Sep 17 16:13:07 guest127 clurgmgrd: <notice> Service service:HALVM2_fs2 started
Sep 17 16:13:10 guest127 clurgmgrd: : <notice> Getting status
3. Stop HALVM2_fs2 service
Sep 17 16:13:24 guest127 clurgmgrd: <notice> Stopping service service:HALVM2_fs2
Sep 17 16:13:25 guest127 clurgmgrd: <notice> Service service:HALVM2_fs2 is disabled
4. Start HALVM_fs service
- Commands succeeds, status of HALVM_fs Service in Luci becomes green.
- service starts but filesystem does NOT get mounted
Sep 17 16:13:42 guest127 clurgmgrd: <notice> Starting disabled service service:HALVM_fs
Sep 17 16:13:43 guest127 clurgmgrd: <notice> Service service:HALVM_fs started
==> there is indeed no mention of "kernel: EXT3-fs" message
5. Stop HALVM_fs Service and Start HALVM2_fs2
HALVM_fs stops correctly
HALVM2_fs2 starts correctly and filesystem is mounted.
This Service will always be the functional one (unless deleted)
6. Stop HALVM2_fs2 Service
Delete HALVM2_fs2 Service
Start HALVM_fs Service : it starts, and filesystem gets mounted.
only 1 Service can use a given LVM/FS combination and be functional.
If multiple services are defined, only the 1st one will function as intended.
If 1st service gets deleted, then the remaining will become functional.
It should be possible to have N defined Services using the same LVM/FS combination, and usable ONE at a time when needed.
This is by-design, actually, but we'll call it a bug. The second reference to the fs resource is dropped at configuration-time. If you look at the output of "rg_test test /etc/cluster/cluster.conf", it will say something like:
Warning: Max references exceeded for resource data_halvm (type fs)
This is because the states of individual resources are not stored in shared state, only the status of the service as a whole is.
This is something we can fix with pacemaker in a future release of RHEL (which stores the states of everything), but not without a fair bit of work within rgmanager. We would either need to:
* distribute states of all resource instances cluster-wide (and add reference counts to some unused portion of the state structure), or
* check for conflicts at run (e.g. start) time - i.e. if there's a service running with a reference on a resource that we also reference, then we fail to start.

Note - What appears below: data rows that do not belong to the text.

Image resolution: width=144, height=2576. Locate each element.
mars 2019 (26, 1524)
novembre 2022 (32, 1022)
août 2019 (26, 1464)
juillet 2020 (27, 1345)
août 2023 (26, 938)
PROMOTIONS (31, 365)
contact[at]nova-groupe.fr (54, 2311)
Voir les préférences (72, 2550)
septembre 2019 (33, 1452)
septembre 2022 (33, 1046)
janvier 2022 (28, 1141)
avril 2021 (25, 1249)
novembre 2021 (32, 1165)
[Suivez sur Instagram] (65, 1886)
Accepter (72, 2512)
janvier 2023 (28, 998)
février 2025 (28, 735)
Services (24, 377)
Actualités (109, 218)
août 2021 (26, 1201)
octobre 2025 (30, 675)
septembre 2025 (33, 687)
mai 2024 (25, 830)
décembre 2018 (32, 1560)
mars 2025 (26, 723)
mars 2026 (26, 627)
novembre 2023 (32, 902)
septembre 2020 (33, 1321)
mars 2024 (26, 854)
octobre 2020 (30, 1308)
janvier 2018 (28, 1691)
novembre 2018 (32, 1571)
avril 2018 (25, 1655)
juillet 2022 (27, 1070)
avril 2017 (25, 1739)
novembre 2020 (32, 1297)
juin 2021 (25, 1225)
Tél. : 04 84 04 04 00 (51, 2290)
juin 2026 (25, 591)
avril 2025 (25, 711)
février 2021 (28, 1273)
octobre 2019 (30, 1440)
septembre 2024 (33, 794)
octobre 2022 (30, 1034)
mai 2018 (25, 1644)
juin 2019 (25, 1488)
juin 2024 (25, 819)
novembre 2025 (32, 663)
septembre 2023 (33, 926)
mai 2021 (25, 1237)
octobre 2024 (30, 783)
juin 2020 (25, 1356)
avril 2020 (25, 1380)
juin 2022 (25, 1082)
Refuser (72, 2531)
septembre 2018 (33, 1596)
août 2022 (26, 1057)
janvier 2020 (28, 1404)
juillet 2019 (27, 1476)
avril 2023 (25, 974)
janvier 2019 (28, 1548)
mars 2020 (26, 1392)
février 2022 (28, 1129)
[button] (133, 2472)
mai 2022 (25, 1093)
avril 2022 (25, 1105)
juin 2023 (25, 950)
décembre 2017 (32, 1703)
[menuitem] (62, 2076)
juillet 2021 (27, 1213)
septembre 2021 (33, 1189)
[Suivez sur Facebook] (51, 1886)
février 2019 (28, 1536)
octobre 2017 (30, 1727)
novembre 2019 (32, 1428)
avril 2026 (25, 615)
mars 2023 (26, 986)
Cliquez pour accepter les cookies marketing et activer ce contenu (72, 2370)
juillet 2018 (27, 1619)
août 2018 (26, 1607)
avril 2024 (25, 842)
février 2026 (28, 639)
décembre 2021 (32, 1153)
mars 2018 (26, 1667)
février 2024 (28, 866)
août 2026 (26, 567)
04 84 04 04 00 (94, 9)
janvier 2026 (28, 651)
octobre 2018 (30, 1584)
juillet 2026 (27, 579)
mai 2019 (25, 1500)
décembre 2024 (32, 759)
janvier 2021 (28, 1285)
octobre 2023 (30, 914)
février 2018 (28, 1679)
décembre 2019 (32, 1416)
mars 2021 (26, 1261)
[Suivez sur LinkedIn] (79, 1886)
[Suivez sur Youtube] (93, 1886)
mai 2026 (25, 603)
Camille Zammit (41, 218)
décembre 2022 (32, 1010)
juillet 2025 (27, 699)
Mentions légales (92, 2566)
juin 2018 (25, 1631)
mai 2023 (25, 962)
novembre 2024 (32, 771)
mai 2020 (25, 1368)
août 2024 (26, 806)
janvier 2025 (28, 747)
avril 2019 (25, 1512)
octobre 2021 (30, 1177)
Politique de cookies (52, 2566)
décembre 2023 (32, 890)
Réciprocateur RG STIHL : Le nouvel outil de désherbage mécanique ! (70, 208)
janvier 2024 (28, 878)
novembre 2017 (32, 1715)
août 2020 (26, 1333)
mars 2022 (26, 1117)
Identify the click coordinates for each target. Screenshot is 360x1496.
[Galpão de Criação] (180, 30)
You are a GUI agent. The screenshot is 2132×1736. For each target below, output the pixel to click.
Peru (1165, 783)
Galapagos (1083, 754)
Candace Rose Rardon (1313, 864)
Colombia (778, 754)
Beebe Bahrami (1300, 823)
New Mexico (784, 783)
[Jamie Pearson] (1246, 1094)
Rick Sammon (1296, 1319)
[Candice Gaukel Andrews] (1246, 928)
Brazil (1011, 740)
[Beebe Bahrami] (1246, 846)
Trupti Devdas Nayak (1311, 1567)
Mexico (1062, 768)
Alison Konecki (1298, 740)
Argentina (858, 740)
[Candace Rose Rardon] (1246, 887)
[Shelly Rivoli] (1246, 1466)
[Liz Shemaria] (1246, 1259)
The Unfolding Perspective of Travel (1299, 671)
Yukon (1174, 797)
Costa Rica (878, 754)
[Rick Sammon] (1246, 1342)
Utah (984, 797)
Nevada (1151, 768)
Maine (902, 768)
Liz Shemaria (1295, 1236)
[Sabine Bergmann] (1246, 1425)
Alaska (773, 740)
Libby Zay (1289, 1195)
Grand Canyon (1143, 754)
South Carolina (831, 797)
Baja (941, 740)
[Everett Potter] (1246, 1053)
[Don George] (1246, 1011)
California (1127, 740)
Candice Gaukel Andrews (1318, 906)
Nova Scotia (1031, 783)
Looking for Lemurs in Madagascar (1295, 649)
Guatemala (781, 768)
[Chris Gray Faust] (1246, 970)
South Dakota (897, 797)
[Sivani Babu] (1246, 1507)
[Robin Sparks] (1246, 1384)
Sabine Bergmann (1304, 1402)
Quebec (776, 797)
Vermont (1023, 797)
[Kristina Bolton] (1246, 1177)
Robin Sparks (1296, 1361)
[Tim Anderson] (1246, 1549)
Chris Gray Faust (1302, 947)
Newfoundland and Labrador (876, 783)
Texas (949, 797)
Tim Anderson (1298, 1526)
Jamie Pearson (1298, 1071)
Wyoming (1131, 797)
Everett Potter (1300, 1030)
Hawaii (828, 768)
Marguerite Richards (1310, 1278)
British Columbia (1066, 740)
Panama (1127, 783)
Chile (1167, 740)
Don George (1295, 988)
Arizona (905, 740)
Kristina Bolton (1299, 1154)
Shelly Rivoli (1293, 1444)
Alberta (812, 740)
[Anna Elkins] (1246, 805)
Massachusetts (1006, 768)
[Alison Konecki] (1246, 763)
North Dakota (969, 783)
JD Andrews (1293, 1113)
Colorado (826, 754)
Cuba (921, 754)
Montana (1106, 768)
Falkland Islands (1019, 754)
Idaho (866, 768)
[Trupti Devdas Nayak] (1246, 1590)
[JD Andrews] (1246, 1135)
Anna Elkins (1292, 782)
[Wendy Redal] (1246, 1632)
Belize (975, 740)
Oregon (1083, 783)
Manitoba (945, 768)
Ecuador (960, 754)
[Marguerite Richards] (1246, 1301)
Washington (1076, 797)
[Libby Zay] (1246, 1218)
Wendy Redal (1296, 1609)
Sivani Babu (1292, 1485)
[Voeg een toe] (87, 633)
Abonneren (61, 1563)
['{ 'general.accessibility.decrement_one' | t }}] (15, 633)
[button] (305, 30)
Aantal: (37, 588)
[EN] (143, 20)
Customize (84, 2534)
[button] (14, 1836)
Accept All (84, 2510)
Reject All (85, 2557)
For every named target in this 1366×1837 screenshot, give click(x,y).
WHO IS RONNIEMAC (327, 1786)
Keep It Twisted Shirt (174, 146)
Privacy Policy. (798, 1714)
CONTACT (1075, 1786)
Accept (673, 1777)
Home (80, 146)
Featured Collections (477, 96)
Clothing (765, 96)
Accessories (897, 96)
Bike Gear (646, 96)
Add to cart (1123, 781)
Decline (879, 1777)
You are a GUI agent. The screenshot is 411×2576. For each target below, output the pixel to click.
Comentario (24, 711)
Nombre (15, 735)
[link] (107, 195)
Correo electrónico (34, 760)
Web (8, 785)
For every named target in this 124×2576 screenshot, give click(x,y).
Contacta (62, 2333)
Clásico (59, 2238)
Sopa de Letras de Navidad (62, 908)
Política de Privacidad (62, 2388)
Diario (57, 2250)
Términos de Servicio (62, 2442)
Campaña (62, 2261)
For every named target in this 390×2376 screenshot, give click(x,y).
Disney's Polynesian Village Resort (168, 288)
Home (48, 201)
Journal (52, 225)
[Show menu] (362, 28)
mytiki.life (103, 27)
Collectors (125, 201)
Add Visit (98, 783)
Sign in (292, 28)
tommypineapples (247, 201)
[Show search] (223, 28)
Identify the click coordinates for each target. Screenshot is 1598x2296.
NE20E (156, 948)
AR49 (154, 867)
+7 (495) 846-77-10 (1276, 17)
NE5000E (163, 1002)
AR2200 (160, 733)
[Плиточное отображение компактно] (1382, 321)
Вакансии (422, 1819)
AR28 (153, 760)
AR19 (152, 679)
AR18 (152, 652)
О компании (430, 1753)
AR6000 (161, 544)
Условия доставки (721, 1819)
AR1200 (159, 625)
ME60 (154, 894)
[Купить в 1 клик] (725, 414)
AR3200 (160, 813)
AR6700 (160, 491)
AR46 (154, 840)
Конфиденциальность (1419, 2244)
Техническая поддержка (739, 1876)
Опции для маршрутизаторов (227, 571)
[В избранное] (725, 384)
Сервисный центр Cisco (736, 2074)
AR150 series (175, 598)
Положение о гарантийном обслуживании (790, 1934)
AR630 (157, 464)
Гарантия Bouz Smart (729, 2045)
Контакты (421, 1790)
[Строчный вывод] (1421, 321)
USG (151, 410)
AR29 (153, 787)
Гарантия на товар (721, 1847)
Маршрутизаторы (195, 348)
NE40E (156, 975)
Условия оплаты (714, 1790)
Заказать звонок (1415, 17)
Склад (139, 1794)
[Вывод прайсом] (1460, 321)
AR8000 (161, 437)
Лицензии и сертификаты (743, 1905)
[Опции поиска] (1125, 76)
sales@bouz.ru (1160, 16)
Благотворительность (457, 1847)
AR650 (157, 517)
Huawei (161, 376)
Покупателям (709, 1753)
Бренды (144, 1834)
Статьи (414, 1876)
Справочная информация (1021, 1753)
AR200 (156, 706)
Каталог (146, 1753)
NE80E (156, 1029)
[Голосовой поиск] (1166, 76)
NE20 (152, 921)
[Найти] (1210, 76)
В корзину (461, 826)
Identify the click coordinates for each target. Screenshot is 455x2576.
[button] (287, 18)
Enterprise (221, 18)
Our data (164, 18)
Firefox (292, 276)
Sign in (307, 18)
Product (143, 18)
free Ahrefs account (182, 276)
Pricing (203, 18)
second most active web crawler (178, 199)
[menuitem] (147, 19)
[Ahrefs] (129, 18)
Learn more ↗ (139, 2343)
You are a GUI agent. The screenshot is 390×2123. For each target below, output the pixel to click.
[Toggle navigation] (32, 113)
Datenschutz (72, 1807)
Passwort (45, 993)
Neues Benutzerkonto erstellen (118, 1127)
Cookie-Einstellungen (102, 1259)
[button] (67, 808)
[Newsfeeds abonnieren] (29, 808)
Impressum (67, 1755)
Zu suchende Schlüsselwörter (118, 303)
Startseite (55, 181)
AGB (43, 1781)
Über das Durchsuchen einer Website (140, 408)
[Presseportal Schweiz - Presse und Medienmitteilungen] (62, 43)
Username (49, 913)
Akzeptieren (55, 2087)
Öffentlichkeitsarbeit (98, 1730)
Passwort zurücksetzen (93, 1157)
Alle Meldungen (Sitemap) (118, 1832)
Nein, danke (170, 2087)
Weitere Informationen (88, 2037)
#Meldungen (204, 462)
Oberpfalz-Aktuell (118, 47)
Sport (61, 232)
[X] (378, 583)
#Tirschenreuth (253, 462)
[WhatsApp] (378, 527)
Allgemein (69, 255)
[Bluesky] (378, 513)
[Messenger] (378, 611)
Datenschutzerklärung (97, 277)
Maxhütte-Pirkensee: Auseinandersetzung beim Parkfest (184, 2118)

If you have a really good use case where this behavior is specifically required, please add it, otherwise this will be a NOTABUG.
You can always use central_processing and define three services:
* one LVM
* one service-A
* one service-B
... set a dependency on service-B and service-A on LVM, then add special policies (e.g. write some of your own) to ensure service-A and service-B exist only on the same node as LVM, if running, but can never run together. Be creative :>
Corner cases like this is why we added central_processing.
We can work on adding an example to the event scripting interface to achieve this desired behavior using 3 services.